Lanjutkan artikel berita tentang dua gelombang mutasi pejabat oleh Bupati Tulungagung, mulai sesudah kalimat terakhirnya.
:: Petikan Teks
Scroll untuk baca artikel
Tulungagung

Dua Gelombang Mutasi Bupati Gatut Sunu, Strategi Menata Ulang Mesin Birokrasi Tulungagung

×

Dua Gelombang Mutasi Bupati Gatut Sunu, Strategi Menata Ulang Mesin Birokrasi Tulungagung

Share this article
Adv. Eko Puguh Prasetijo, SH., MH., CPM., CPCLE., CPArb., CPL

TULUNGAGUNG, 3detik.com – Dua gelombang mutasi besar yang dilakukan Bupati Tulungagung Gatut Sunu Wibowo sepanjang tahun 2025 menandai fase penting dalam arah baru tata kelola pemerintahan daerah. Langkah ini tidak berhenti pada rotasi jabatan, melainkan dibaca sebagai upaya serius menata ulang mesin birokrasi agar lebih selaras dengan agenda pembangunan dan tuntutan pelayanan publik.

Pengamat kebijakan publik, Adv. Eko Puguh Prasetijo, SH., MH., CPM., CPCLE., CPArb., CPL., menilai rangkaian mutasi tersebut sebagai bentuk bureaucratic realignment—penyelarasan ulang birokrasi yang dilakukan dalam kerangka hukum administrasi modern. Menurutnya, kebijakan ini menunjukkan keberanian kepala daerah melakukan intervensi struktural yang bersifat transformative governance.

“Yang dilakukan Bupati Gatut Sunu bukan kebijakan tambal sulam. Ini adalah langkah untuk menyinkronkan visi politik dengan struktur birokrasi agar pelaksanaan program di lapangan tidak tersendat,” ujar Eko, Selasa (17/12/2025).

Gelombang Pertama: Mengurai Kelembaman Birokrasi

Mutasi gelombang pertama yang digelar pada Juli 2025 mencakup pergeseran pejabat di 17 Organisasi Perangkat Daerah (OPD). Dalam perspektif tata kelola publik, langkah ini dipandang sebagai strategi structural re-engineering untuk memecah kebuntuan administratif yang selama ini kerap menghambat laju kebijakan.
::::
:: Cuplikan Data
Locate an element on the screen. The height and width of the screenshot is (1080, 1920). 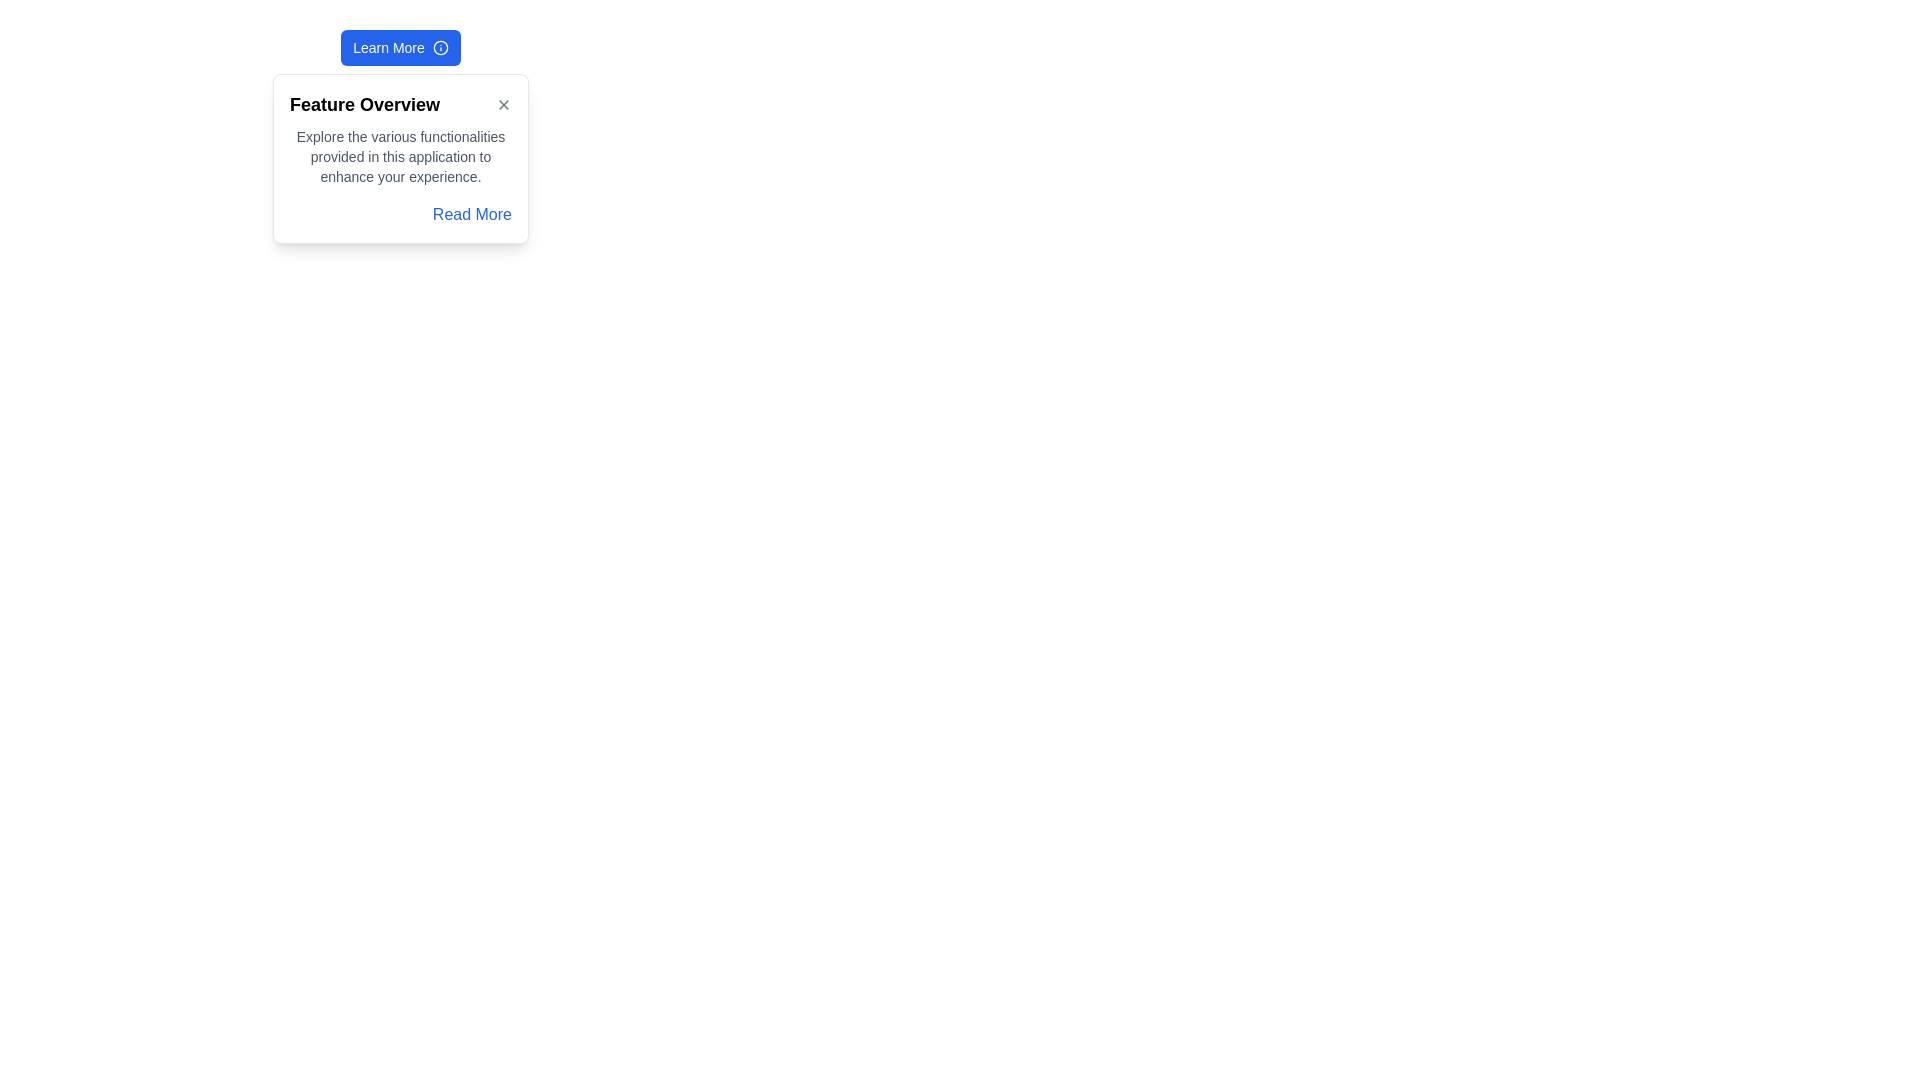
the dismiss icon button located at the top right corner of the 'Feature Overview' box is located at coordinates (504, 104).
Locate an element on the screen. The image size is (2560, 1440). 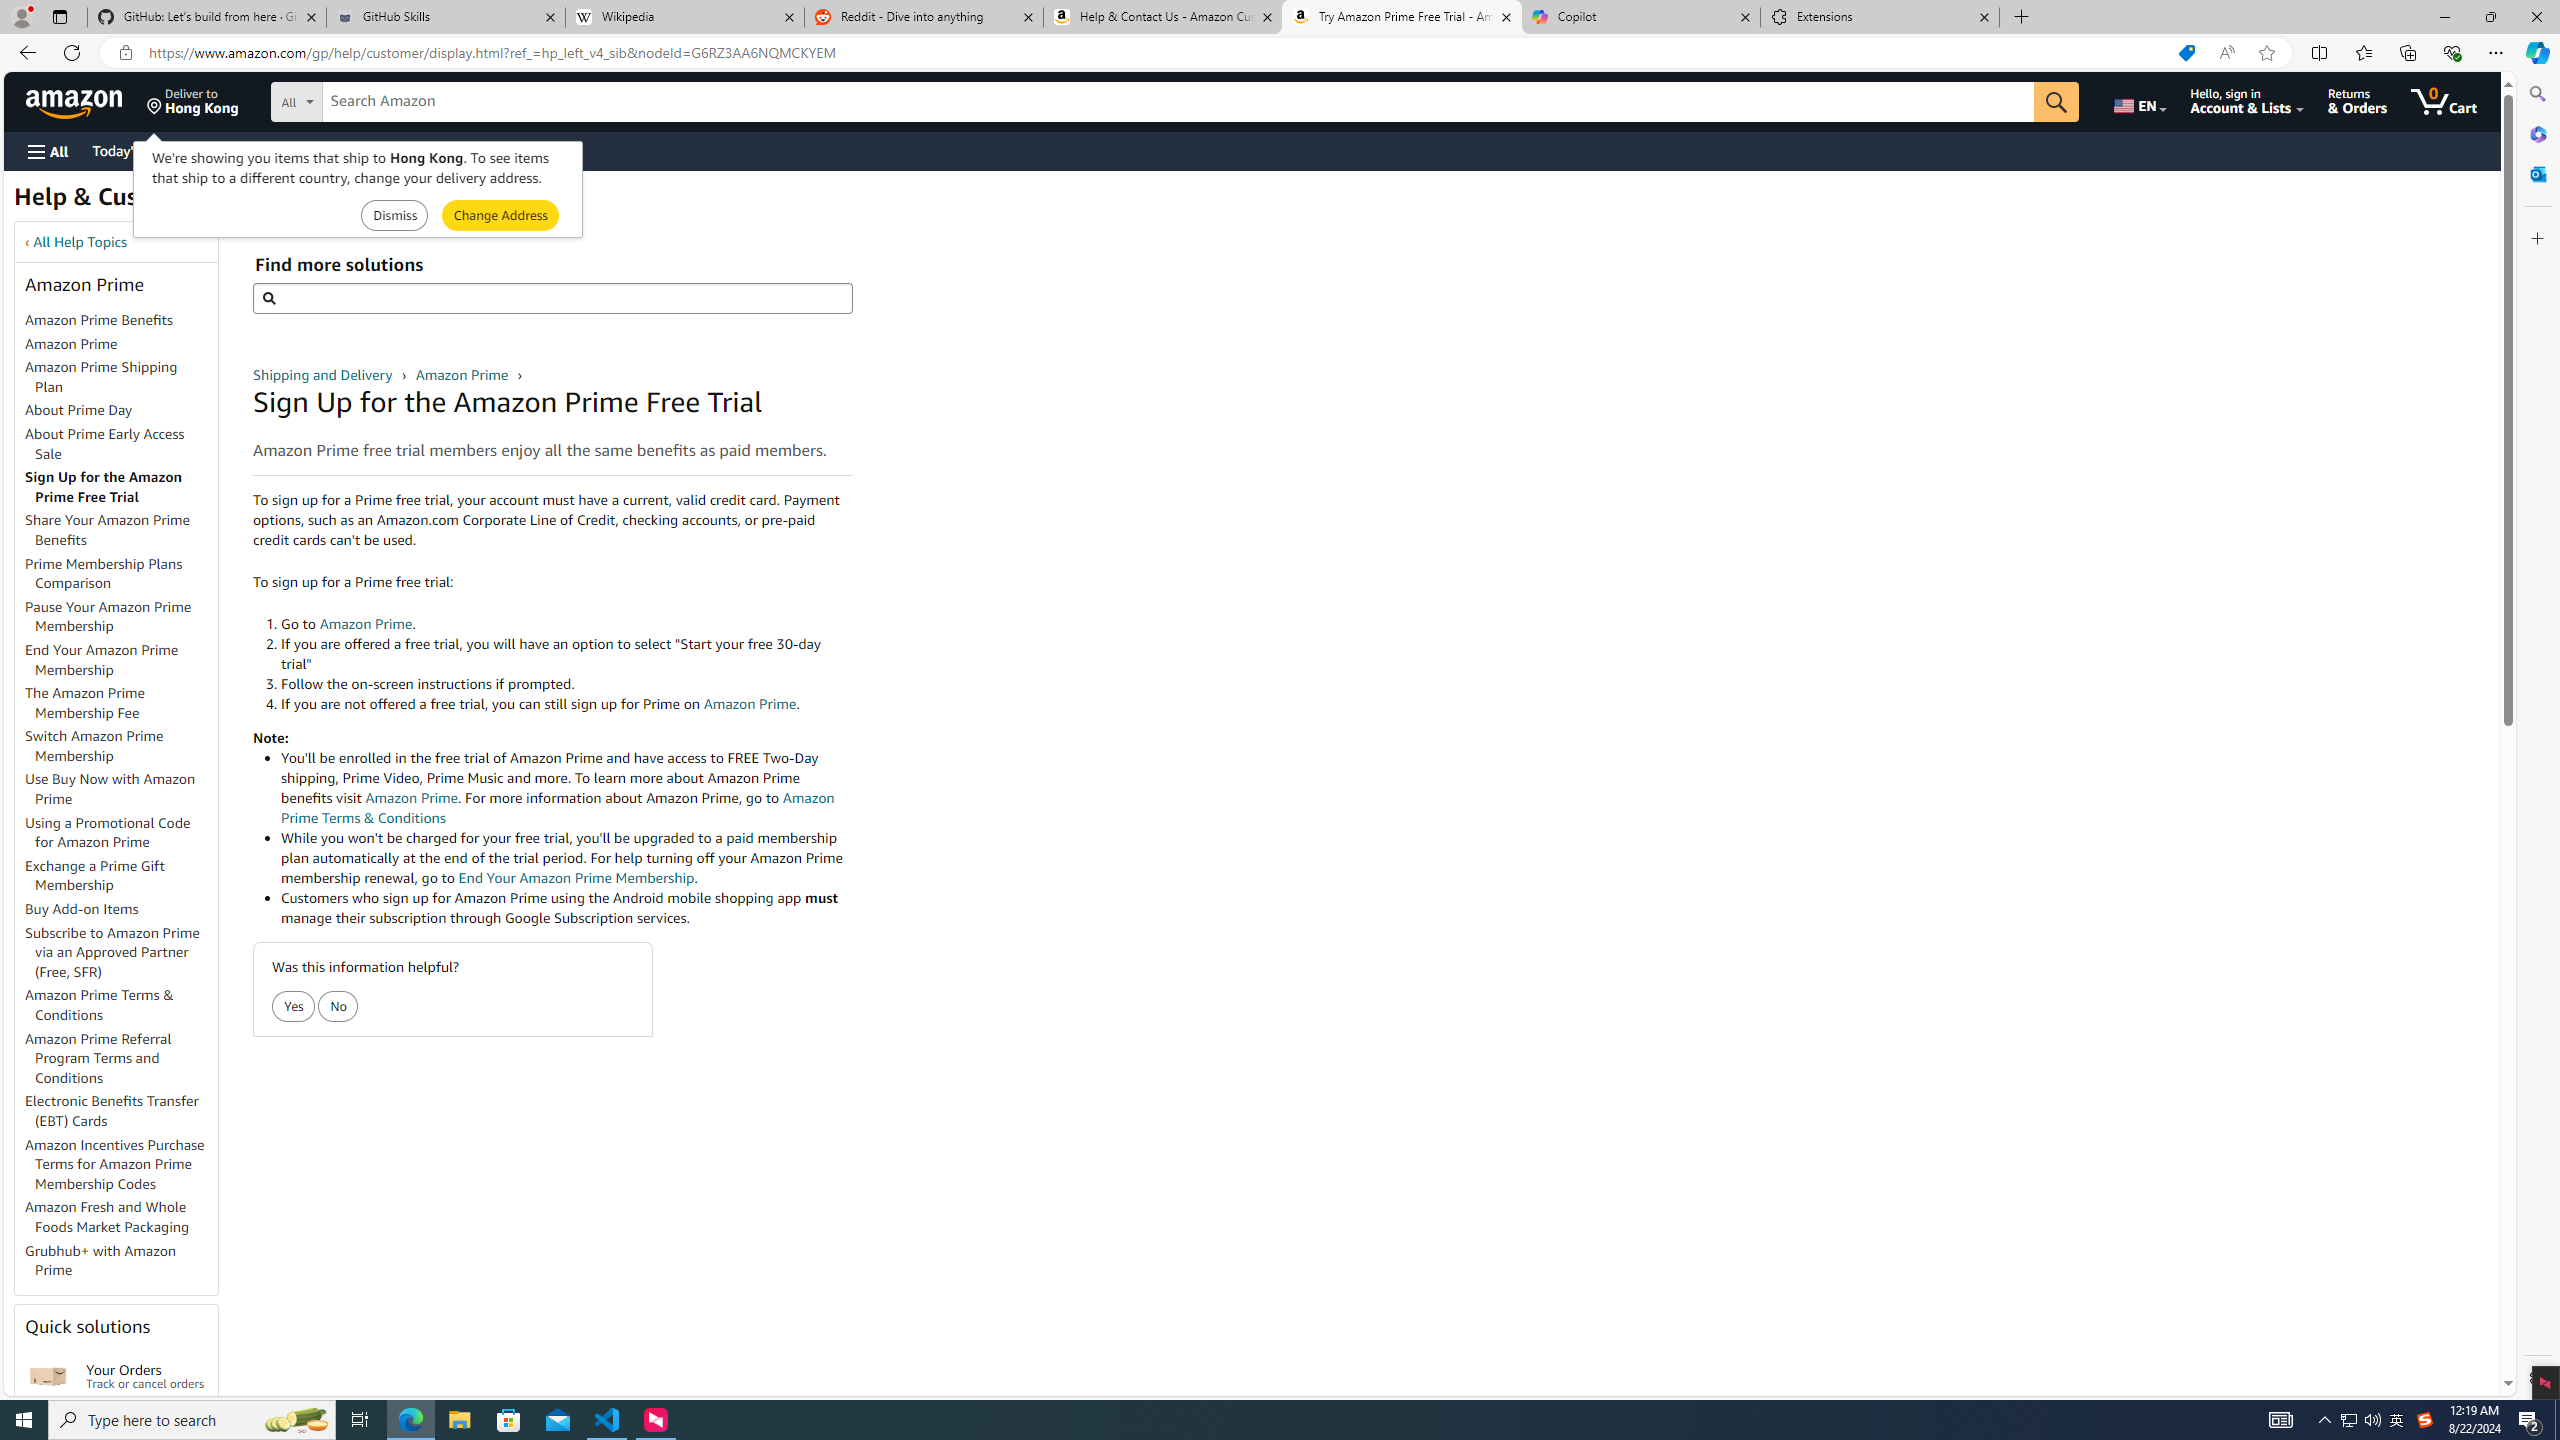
::::
• [Jawaban Tugas]:
Eko menyebut, reposisi pejabat struktural tersebut bertujuan mengikis administrative inertia atau kelembaman birokrasi. “Dengan komposisi baru, Bupati ingin memastikan adanya policy coherence—kesesuaian antara kebijakan yang dirancang di level pimpinan dengan kemampuan eksekusi di tingkat dinas,” jelasnya.

Menurutnya, mutasi tahap awal ini menjadi fondasi penting sebelum pemerintah daerah melangkah ke fase konsolidasi yang lebih strategis.

Gelombang Kedua: Konsolidasi Kendali Pemerintahan

Intensitas penataan birokrasi semakin terasa pada mutasi gelombang kedua yang dilakukan 11 Desember 2025. Perubahan paling krusial adalah pergantian Sekretaris Daerah (Sekda), jabatan kunci yang berfungsi sebagai simpul koordinasi antar-perangkat daerah.

Secara normatif, Eko menegaskan kebijakan tersebut sepenuhnya sah dan berada dalam koridor Undang-Undang Nomor 5 Tahun 2014 tentang Aparatur Sipil Negara. Namun secara empiris, pergantian Sekda yang diikuti pergeseran sejumlah kepala dinas strategis—seperti BPBD, Dinas Kesehatan, dan Dinas Ketahanan Pangan—menunjukkan arah kebijakan yang semakin spesifik.

“Ini bukan kebetulan. Bupati sedang membangun policy-aligned administrative bloc, yakni barisan teknokrasi yang diproyeksikan mampu mengakselerasi program-program prioritas daerah,” tegas Eko.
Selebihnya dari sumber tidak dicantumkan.